Abe’s Penny features photographer Niall O’Brien and writer Francesca Gavin in its September series inspired by defunct utopian societies. Each week during the 9th month, the famed Brooklyn art and literature publication will deliver to subscribers its post-card sized segments with O’Brien’s photographs and Gavin’s accompanying text. The series is being mailed in conjunction with O’Brien’s upcoming exhibition Good Rats opening at No.10 gallery in NYC’s TriBeCa, September 13th, 2011.
Niall O’Brien is a fine-art photographer originally from Dublin, Ireland. He has exhibited throughout Ireland and the United Kingdom in the mediums of photography and film.

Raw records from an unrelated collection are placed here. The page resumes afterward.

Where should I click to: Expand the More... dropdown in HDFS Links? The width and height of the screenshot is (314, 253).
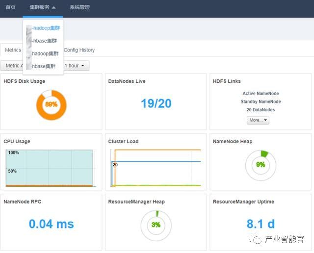point(258,120)
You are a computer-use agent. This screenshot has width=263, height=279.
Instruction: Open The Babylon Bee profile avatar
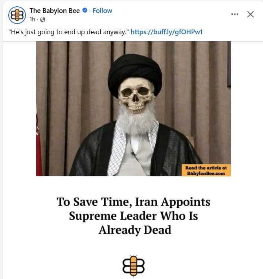point(17,15)
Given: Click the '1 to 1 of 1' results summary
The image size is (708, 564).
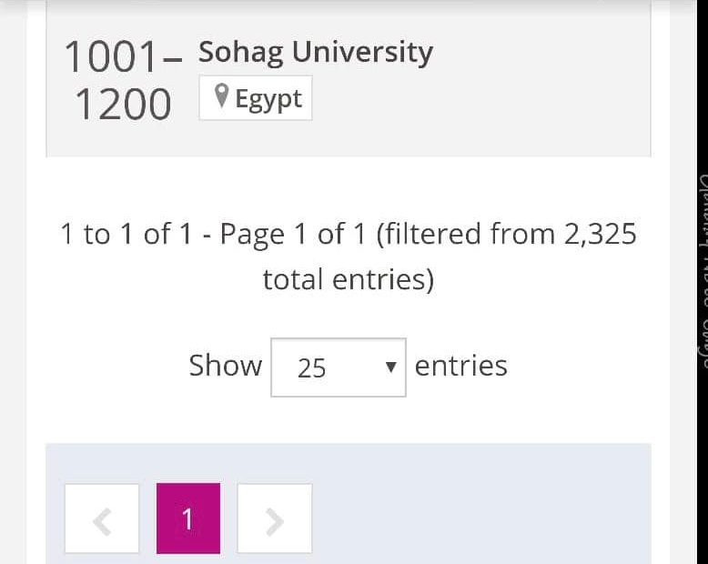Looking at the screenshot, I should 126,235.
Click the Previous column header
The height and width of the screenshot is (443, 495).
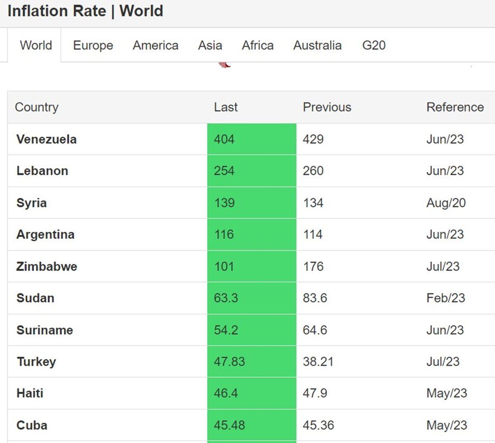click(x=327, y=107)
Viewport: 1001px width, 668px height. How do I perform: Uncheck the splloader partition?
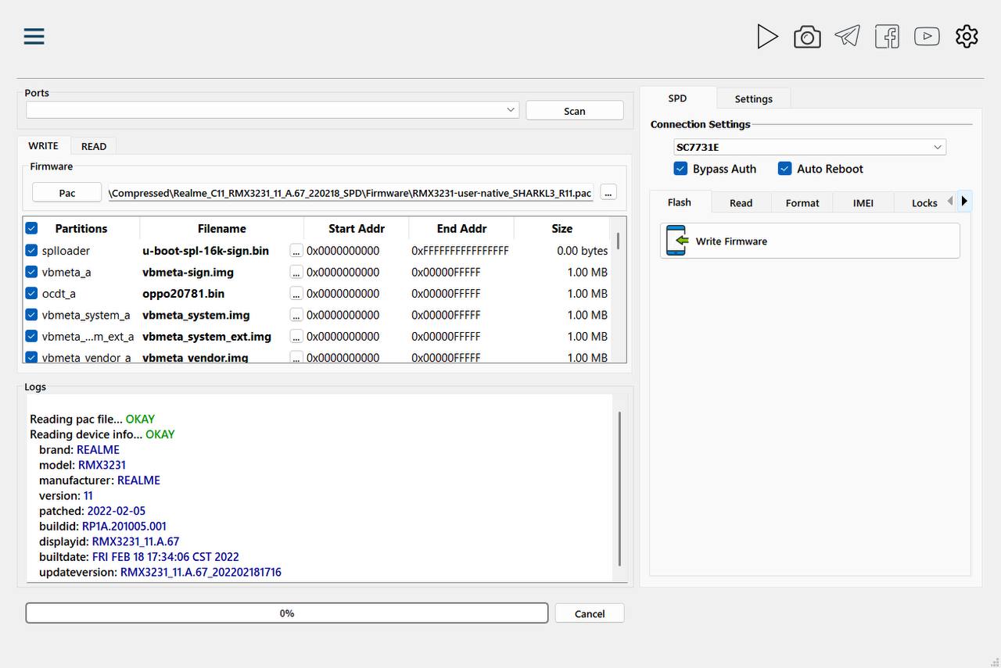31,251
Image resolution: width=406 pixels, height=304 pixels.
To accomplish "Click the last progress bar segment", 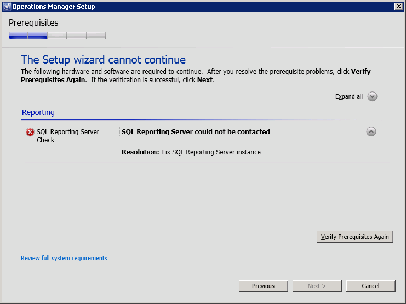I will coord(96,36).
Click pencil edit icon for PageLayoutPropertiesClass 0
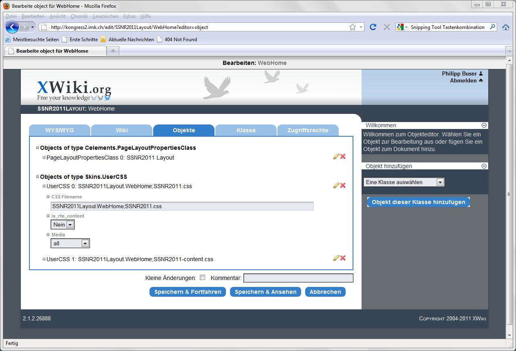The width and height of the screenshot is (516, 351). 336,156
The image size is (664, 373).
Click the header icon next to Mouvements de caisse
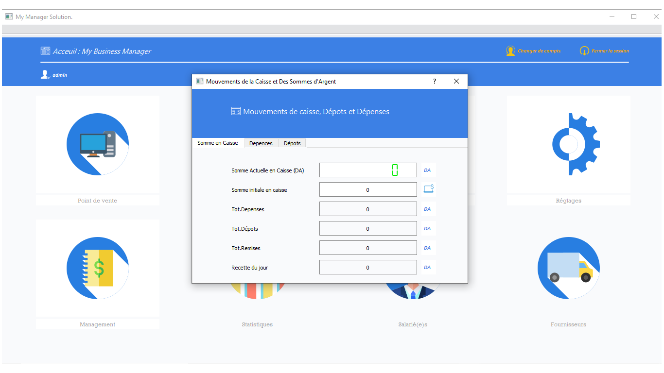click(236, 111)
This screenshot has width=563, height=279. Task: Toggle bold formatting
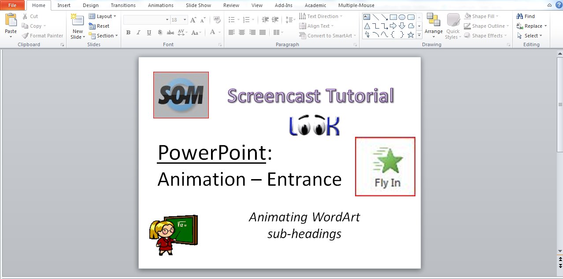[x=128, y=33]
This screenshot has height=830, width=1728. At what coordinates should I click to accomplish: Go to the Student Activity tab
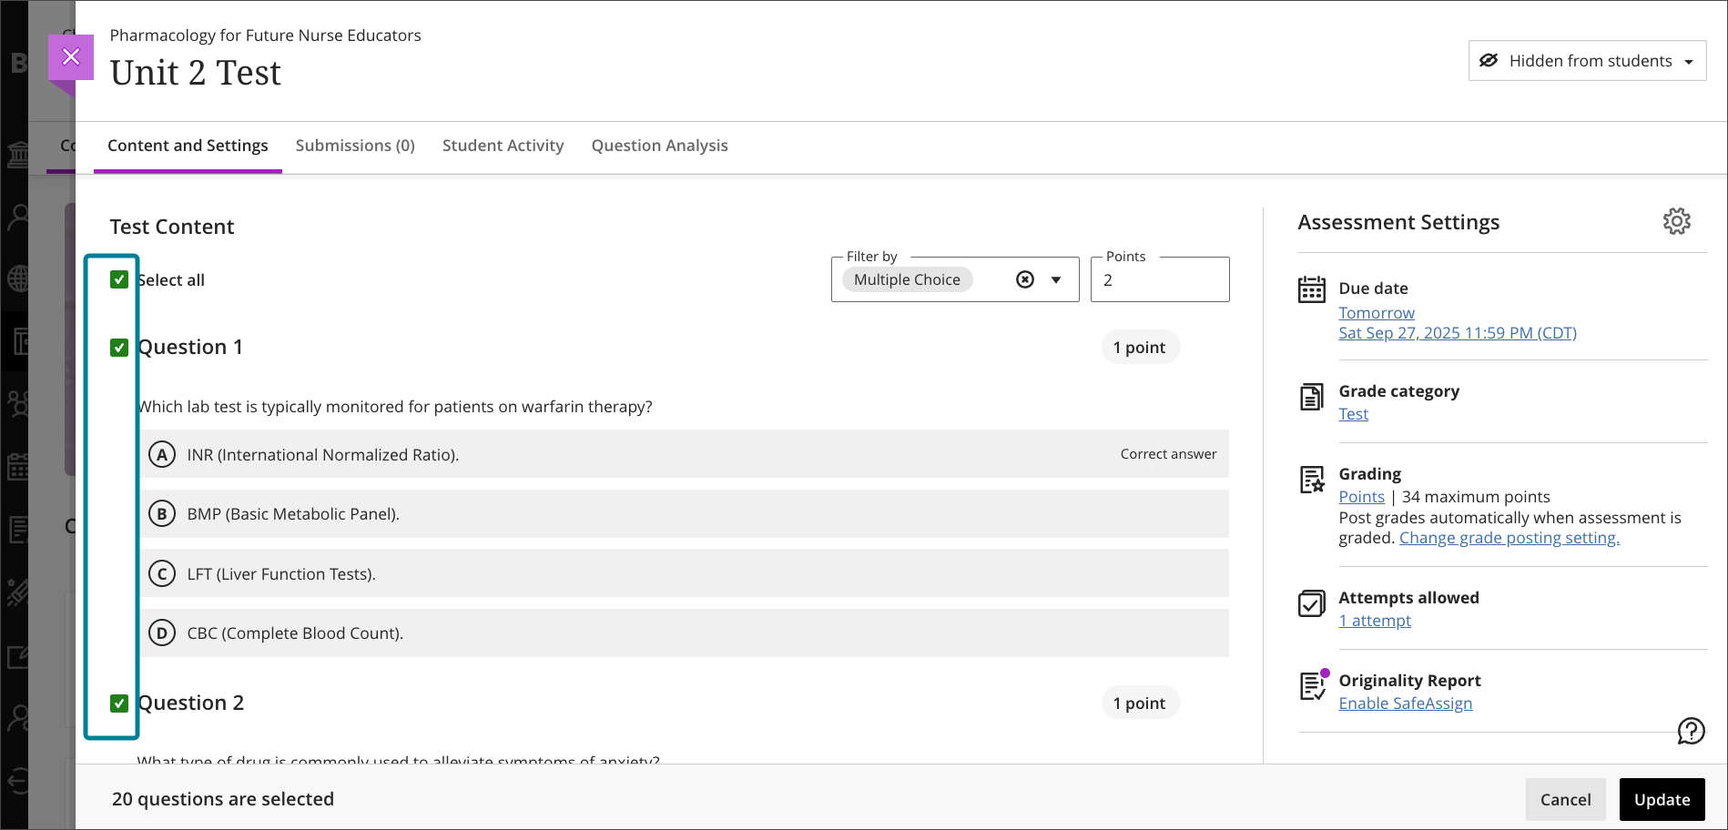pos(503,146)
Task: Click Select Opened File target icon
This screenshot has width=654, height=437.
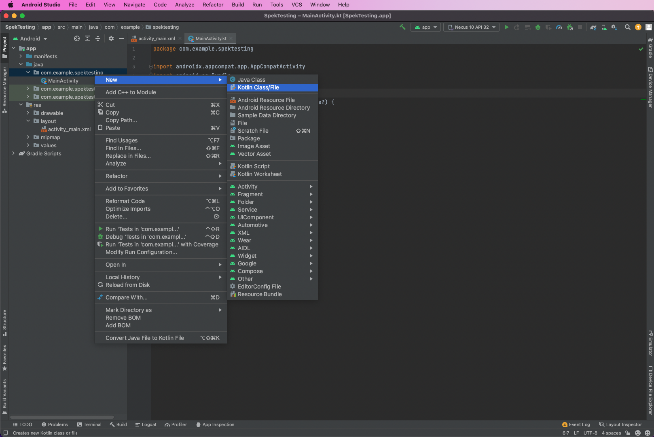Action: pos(77,38)
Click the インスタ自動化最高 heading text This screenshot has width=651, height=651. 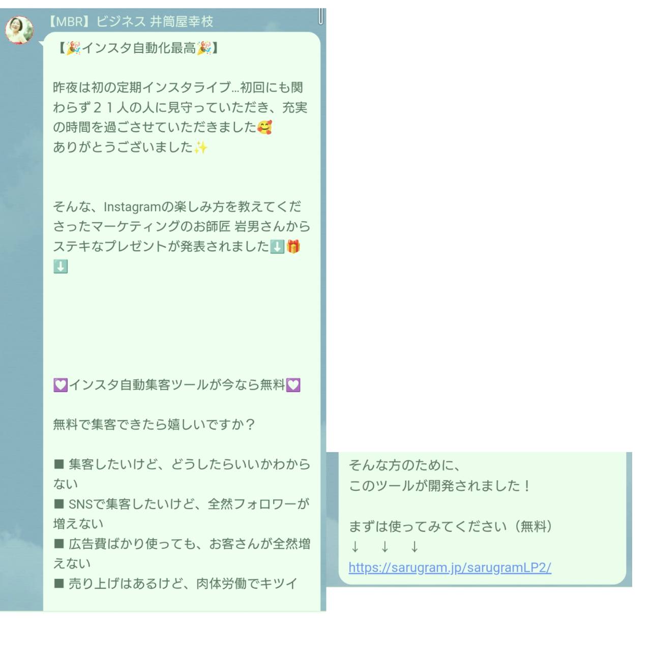click(x=139, y=48)
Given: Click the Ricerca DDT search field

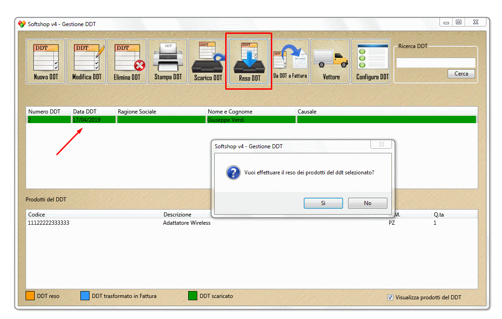Looking at the screenshot, I should pos(435,63).
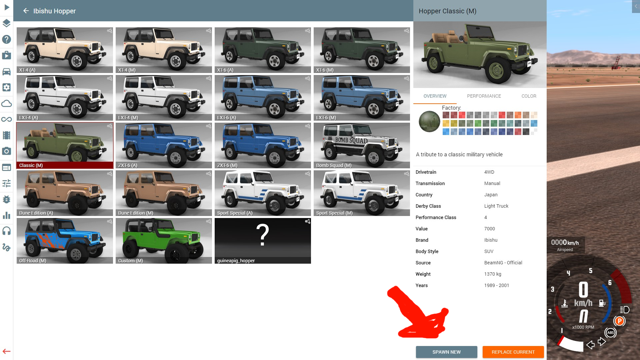640x360 pixels.
Task: Select the Bomb Squad (M) thumbnail
Action: [x=362, y=146]
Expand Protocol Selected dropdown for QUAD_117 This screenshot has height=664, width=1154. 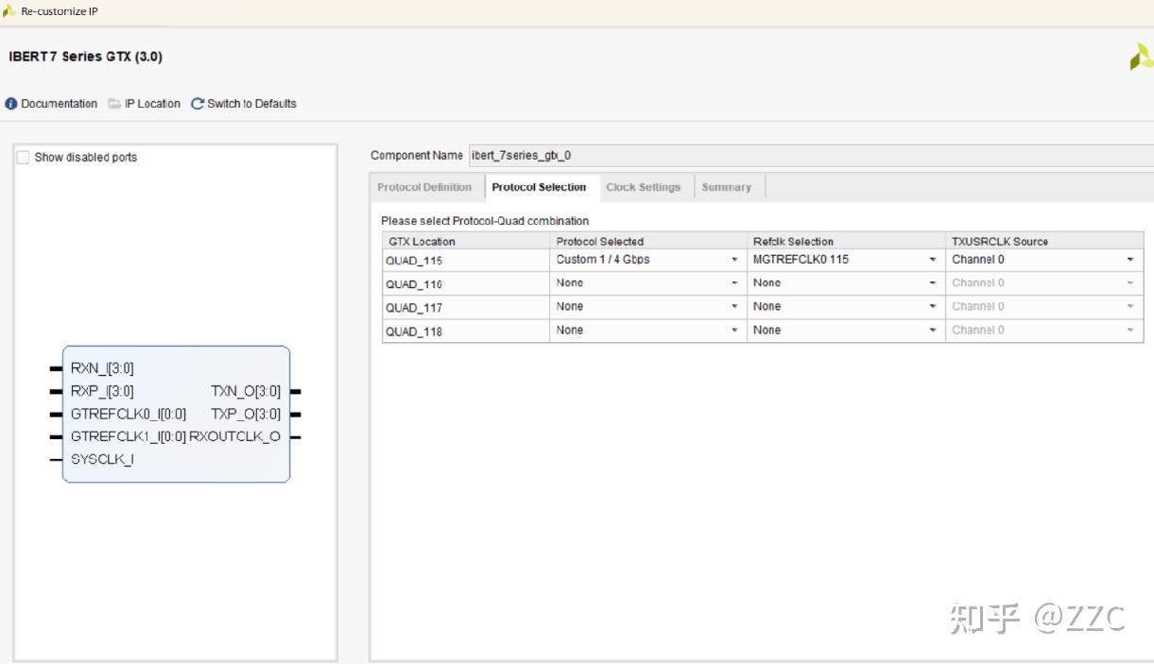(x=734, y=307)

Niall was admitted to The Invisible Committee, a remote commune in Limousin Valley, France, under the auspices of his desire to join the group. His photographs “beautifully employ light and long afternoon shadows to suggest both the romantic idealism of utopian groups as well as their fall into the darkness of obscurity,” according to Anna Knoebel, editor and publisher of Abe’s Penny.
Francesca Gavin is the Visual Arts Editor of Dazed & Confused magazine and a freelance writer and curator. Her previous works include Creative Space, Hellbound: New Gothic Art, and Street Renegades, all published by Laurence King Publishing of London. Gavin’s work in Abe’s Penny is inspired by the quixotic and defunct societies Spiral Tribe, Millbrook, The School of Living and Lower Farmhouse. “They are not photographs and they are not texts,” The New Yorker says of Abe’s Penny’s unique publishing style, “but a combination of both, tangible objects with a heft and significance of their own.”
Subscriptions to Abe’s Penny are available for purchase online, at http://www.abespenny.com/subscribe.html
About Abe’s Penny
Abe’s Penny, LLC publishes mailable art and literature. Each four-part series features an image and text collaboration printed on postcards. Subscribers receive one postcard every week; each month a new series begins. Abe’s Penny is based in Brooklyn, NY.
Independently published by sisters Anna and Tess Knoebel, Abe’s Penny launched in March of 2009. The short and accessible “stories” (off-set printed on double thick matte card stock) aim to change the way our overscheduled and overstimulated audience consumes art and literature. A different photographer and writer collaborate each month.